WORK TASK: From the first line to the last, restate the records word for word, skipping the pictures.

Items from a dataset:
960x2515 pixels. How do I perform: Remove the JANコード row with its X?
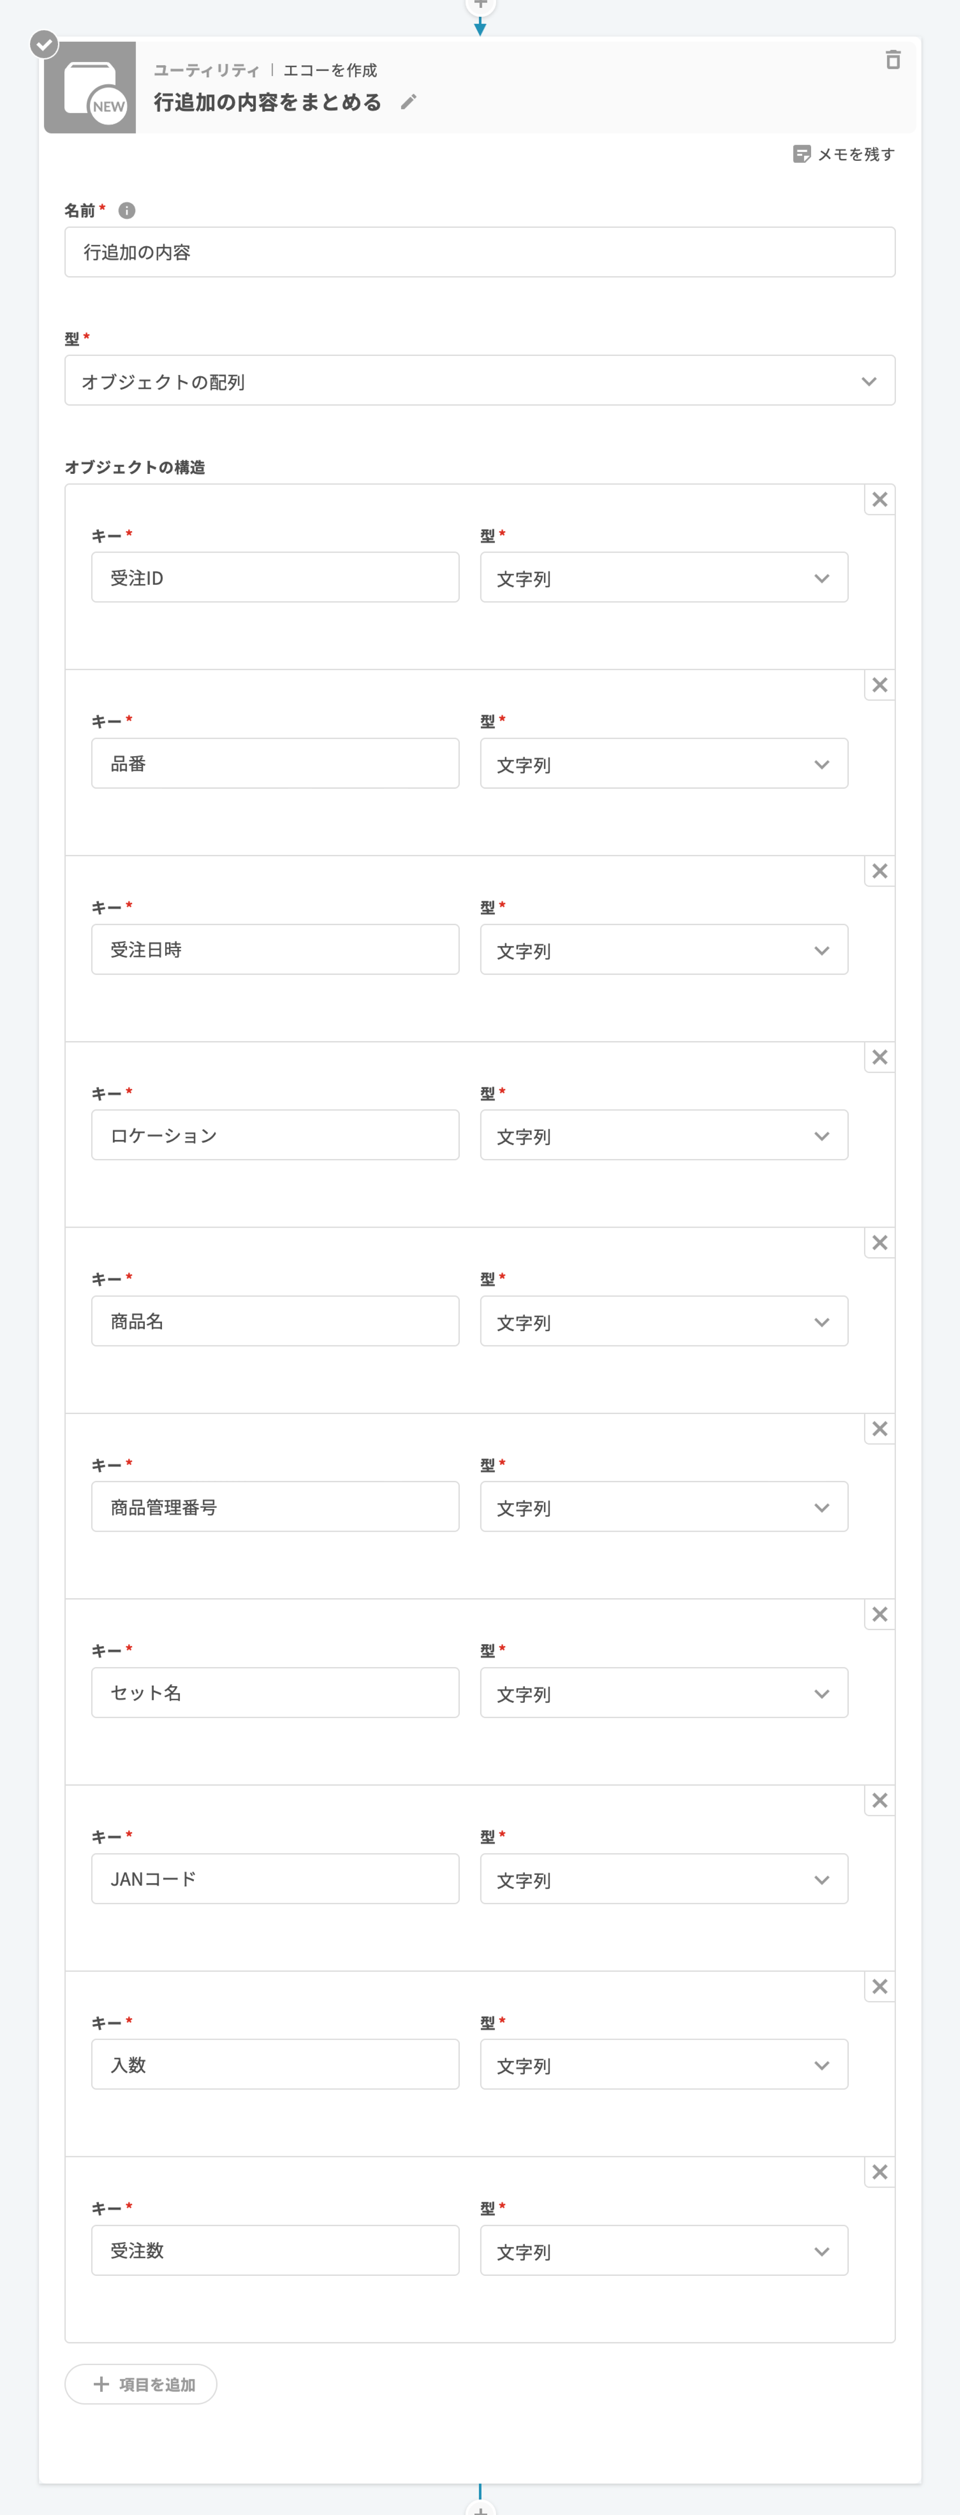(x=879, y=1800)
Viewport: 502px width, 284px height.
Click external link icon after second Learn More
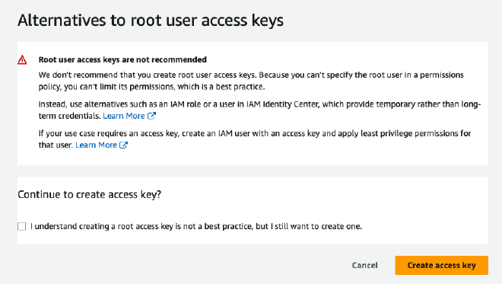(x=123, y=145)
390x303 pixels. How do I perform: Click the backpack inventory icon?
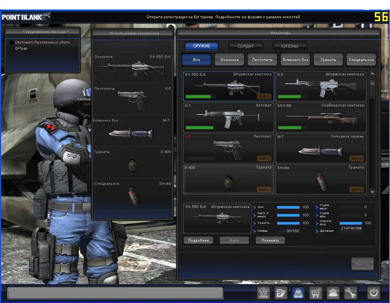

OUTPUT OF THE EXERCISE:
960x2515 pixels. How do I perform: Remove the JANコード row with its X?
(x=879, y=1800)
Viewport: 502px width, 284px height.
Click external link icon after second Learn More
(x=123, y=145)
390x303 pixels. How do I perform: Click the backpack inventory icon?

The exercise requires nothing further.